*What you need to do*. Would you please output, word for word, the span of the listing below that opens on the line containing "to be ashamed" and closes on the line containing "Task: Bookmark this page with the star icon"? Include both ends and nothing more.

*Given data*.
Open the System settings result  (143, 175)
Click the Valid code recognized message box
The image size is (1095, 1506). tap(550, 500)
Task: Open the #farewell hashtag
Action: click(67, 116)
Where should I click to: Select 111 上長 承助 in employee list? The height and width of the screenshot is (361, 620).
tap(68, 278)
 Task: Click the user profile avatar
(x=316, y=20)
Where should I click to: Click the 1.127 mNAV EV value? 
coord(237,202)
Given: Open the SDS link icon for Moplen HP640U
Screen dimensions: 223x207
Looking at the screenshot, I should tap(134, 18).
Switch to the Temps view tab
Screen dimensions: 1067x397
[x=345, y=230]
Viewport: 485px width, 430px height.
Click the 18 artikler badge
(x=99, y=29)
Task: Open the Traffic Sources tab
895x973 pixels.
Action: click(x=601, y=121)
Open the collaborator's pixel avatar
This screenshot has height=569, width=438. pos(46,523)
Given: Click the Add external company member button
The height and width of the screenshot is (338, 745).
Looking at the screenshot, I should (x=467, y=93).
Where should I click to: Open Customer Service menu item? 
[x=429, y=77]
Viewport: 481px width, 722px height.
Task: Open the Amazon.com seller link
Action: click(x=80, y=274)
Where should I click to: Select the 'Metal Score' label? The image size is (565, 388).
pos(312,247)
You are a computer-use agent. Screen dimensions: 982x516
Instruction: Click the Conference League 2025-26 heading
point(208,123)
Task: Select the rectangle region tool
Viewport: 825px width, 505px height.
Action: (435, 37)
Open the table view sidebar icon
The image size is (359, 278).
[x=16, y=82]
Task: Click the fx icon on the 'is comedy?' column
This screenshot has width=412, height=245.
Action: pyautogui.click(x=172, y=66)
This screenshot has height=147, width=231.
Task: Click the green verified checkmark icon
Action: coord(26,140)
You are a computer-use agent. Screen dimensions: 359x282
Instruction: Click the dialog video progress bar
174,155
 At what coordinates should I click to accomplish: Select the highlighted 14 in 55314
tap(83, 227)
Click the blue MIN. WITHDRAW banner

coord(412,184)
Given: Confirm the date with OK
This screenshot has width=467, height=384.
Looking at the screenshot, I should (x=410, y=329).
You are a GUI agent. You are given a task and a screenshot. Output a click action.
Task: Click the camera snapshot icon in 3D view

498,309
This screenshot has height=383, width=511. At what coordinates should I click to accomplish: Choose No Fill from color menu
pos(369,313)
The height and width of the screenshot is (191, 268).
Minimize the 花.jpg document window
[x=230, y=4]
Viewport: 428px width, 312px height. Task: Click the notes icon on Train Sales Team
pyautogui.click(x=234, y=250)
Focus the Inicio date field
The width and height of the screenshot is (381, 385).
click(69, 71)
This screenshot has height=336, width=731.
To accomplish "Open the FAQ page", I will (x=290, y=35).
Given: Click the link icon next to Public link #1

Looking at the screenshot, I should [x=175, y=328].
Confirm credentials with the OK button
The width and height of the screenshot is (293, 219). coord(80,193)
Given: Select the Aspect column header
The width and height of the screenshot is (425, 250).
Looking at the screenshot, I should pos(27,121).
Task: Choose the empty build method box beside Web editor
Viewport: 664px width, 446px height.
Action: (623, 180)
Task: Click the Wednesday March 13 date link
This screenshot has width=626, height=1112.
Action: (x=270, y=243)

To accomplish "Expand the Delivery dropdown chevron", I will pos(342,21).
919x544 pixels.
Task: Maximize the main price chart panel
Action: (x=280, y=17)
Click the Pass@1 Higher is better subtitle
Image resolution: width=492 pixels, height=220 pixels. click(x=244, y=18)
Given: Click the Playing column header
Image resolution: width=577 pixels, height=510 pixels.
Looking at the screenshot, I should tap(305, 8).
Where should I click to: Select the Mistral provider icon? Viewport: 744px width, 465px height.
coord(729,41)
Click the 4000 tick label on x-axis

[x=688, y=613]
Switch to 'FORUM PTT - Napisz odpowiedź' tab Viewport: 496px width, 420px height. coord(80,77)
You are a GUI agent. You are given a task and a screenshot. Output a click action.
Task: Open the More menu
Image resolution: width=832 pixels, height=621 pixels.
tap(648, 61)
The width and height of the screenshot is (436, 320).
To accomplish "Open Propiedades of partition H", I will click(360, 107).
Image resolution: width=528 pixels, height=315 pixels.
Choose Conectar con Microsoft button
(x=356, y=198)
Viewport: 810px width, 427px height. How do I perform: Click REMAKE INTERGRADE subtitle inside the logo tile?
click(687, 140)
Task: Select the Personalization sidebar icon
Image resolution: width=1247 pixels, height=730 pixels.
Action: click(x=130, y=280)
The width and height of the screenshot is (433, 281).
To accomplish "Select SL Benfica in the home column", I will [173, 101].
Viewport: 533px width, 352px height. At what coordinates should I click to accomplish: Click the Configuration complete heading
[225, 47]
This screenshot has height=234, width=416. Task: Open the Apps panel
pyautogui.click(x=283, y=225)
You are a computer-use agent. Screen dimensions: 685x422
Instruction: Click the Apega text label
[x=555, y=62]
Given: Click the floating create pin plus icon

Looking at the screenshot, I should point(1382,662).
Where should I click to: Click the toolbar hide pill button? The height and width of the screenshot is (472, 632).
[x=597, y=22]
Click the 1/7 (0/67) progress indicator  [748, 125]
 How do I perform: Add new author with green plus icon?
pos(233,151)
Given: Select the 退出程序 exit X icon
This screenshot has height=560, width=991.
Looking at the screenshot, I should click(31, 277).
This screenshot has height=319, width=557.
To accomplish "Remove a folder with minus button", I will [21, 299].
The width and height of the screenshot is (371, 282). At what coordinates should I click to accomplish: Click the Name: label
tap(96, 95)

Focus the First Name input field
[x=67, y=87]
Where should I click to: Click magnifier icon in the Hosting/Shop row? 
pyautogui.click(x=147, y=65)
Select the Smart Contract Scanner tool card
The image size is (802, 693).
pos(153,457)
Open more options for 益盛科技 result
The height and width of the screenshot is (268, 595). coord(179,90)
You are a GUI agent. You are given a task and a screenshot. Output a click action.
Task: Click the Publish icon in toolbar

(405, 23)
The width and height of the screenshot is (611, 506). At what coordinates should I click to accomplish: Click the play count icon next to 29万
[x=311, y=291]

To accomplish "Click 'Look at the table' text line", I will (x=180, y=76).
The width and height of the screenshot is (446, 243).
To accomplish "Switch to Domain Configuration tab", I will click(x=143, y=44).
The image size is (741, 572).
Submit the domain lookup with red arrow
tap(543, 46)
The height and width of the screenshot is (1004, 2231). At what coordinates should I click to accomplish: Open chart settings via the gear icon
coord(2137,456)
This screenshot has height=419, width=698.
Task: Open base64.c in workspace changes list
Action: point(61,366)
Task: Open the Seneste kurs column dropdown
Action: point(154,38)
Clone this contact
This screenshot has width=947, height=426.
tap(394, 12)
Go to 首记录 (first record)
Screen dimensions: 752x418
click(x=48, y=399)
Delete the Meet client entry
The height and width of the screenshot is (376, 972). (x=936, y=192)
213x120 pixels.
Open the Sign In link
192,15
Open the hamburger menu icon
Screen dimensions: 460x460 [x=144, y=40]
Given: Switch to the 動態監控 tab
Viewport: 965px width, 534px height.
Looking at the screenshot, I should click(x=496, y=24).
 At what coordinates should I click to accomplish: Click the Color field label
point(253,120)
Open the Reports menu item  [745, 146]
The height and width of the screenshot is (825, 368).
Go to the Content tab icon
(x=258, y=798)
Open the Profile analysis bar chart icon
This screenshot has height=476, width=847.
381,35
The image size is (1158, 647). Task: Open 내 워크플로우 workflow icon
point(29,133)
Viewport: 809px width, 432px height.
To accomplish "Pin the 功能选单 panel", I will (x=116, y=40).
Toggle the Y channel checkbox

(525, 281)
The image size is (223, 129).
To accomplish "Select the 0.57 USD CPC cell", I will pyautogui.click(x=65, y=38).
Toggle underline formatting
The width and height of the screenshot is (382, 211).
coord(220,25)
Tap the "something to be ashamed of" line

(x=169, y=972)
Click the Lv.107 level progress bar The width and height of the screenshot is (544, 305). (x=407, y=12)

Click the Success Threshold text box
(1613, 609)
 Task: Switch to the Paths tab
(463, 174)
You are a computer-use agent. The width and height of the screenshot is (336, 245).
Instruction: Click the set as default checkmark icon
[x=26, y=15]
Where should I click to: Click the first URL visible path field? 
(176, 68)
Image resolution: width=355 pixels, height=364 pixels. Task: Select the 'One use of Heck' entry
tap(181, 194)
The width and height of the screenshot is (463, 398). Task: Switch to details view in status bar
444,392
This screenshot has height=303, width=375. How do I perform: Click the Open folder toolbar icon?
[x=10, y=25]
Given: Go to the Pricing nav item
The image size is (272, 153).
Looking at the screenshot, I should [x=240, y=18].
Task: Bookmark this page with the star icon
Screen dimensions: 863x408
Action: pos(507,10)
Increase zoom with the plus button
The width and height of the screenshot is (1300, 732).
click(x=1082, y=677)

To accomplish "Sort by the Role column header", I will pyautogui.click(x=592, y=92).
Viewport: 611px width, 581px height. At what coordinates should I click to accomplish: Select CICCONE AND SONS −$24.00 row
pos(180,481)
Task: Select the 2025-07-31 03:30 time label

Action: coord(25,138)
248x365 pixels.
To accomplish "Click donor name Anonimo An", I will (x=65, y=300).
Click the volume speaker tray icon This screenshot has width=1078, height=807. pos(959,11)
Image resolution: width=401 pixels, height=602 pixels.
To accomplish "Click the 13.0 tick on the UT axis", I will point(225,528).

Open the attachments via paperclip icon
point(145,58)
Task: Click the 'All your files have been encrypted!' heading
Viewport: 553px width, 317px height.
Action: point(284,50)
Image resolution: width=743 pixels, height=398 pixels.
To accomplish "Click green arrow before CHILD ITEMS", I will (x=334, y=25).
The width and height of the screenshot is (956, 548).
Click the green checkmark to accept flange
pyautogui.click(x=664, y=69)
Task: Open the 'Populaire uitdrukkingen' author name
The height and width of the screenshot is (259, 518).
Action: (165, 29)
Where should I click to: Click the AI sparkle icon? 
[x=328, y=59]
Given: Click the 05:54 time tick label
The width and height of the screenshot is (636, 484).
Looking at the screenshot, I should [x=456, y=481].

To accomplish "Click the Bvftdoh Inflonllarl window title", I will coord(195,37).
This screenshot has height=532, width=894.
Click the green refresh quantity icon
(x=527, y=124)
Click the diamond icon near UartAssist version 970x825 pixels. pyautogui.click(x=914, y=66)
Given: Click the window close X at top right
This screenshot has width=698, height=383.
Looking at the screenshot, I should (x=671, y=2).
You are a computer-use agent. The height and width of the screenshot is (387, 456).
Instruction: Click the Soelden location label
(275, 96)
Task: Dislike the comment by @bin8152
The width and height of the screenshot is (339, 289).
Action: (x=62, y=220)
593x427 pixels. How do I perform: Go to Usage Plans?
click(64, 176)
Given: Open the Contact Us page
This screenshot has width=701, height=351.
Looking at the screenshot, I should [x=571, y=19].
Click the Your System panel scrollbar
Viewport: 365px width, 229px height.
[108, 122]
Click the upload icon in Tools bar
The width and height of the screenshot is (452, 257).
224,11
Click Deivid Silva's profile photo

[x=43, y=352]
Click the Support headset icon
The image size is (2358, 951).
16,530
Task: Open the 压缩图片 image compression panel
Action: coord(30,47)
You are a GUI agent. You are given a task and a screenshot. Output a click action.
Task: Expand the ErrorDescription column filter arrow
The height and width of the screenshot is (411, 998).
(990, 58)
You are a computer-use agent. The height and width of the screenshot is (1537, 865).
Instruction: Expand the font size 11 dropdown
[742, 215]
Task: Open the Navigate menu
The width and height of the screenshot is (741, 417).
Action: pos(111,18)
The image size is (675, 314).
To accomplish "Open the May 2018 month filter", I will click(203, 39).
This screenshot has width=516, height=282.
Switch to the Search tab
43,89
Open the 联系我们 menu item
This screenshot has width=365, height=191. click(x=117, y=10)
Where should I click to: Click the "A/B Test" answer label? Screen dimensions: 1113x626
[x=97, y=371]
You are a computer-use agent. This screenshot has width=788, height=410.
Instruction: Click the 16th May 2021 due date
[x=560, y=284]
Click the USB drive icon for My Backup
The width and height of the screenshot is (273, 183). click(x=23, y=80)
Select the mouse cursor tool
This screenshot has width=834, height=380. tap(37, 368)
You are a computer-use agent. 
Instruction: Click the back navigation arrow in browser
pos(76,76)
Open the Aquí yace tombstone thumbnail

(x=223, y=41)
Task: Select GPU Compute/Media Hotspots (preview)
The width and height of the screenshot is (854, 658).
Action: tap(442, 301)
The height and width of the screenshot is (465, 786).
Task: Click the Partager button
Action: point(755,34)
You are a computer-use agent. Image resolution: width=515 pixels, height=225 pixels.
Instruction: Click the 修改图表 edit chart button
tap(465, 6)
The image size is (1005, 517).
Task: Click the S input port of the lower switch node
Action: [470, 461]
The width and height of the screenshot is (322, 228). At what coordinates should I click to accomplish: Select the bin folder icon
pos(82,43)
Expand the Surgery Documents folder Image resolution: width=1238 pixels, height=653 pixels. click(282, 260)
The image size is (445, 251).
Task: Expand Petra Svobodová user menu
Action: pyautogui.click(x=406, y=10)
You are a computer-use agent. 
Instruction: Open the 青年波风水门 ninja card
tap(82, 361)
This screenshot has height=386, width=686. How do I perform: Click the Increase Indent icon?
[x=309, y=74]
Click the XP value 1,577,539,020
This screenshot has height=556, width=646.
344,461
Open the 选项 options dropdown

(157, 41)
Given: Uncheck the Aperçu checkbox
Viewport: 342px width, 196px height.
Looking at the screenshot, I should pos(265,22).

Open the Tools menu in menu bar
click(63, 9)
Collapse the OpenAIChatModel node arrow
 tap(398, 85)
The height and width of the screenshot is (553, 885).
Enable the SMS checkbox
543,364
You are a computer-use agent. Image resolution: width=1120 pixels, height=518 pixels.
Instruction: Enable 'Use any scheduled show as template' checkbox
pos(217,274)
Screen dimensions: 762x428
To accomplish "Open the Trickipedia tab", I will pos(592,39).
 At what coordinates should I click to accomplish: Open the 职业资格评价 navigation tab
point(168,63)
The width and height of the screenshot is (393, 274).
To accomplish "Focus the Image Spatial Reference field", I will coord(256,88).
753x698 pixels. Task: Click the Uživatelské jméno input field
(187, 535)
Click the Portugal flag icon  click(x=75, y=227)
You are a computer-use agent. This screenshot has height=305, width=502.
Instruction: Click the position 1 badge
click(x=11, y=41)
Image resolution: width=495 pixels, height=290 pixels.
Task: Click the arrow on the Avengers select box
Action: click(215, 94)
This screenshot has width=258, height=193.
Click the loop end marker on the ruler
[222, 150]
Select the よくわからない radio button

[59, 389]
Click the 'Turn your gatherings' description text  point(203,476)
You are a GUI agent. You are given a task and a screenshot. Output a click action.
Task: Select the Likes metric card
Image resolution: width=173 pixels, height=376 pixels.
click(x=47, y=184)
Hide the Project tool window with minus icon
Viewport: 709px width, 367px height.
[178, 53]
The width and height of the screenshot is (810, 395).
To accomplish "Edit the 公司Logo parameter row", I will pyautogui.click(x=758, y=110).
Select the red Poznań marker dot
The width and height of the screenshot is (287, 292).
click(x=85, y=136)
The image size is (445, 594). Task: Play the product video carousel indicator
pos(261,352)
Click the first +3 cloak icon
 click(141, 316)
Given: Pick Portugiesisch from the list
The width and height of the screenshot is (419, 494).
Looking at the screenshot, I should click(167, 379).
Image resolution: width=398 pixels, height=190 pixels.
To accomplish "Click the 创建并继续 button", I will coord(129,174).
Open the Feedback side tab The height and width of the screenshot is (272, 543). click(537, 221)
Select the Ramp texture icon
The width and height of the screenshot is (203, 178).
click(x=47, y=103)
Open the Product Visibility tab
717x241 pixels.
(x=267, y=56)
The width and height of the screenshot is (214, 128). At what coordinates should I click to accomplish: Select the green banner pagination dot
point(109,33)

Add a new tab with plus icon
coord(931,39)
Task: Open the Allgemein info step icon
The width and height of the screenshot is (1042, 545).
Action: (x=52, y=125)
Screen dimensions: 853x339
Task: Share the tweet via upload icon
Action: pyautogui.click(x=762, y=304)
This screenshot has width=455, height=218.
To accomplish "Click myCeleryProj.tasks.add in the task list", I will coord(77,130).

*Solution*.
Tap the "something to be ashamed of" line

(x=169, y=972)
Click the Lv.107 level progress bar The width and height of the screenshot is (544, 305). (x=407, y=12)

Click the Success Threshold text box
(1613, 609)
 Task: Switch to the Paths tab
(463, 174)
You are a computer-use agent. The width and height of the screenshot is (336, 245).
Instruction: Click the set as default checkmark icon
[x=26, y=15]
Where should I click to: Click the first URL visible path field? 
(176, 68)
Image resolution: width=355 pixels, height=364 pixels. Task: Select the 'One use of Heck' entry
tap(181, 194)
The width and height of the screenshot is (463, 398). Task: Switch to details view in status bar
444,392
This screenshot has height=303, width=375. How do I perform: Click the Open folder toolbar icon?
[x=10, y=25]
Given: Go to the Pricing nav item
The image size is (272, 153).
Looking at the screenshot, I should [x=240, y=18].
Task: Bookmark this page with the star icon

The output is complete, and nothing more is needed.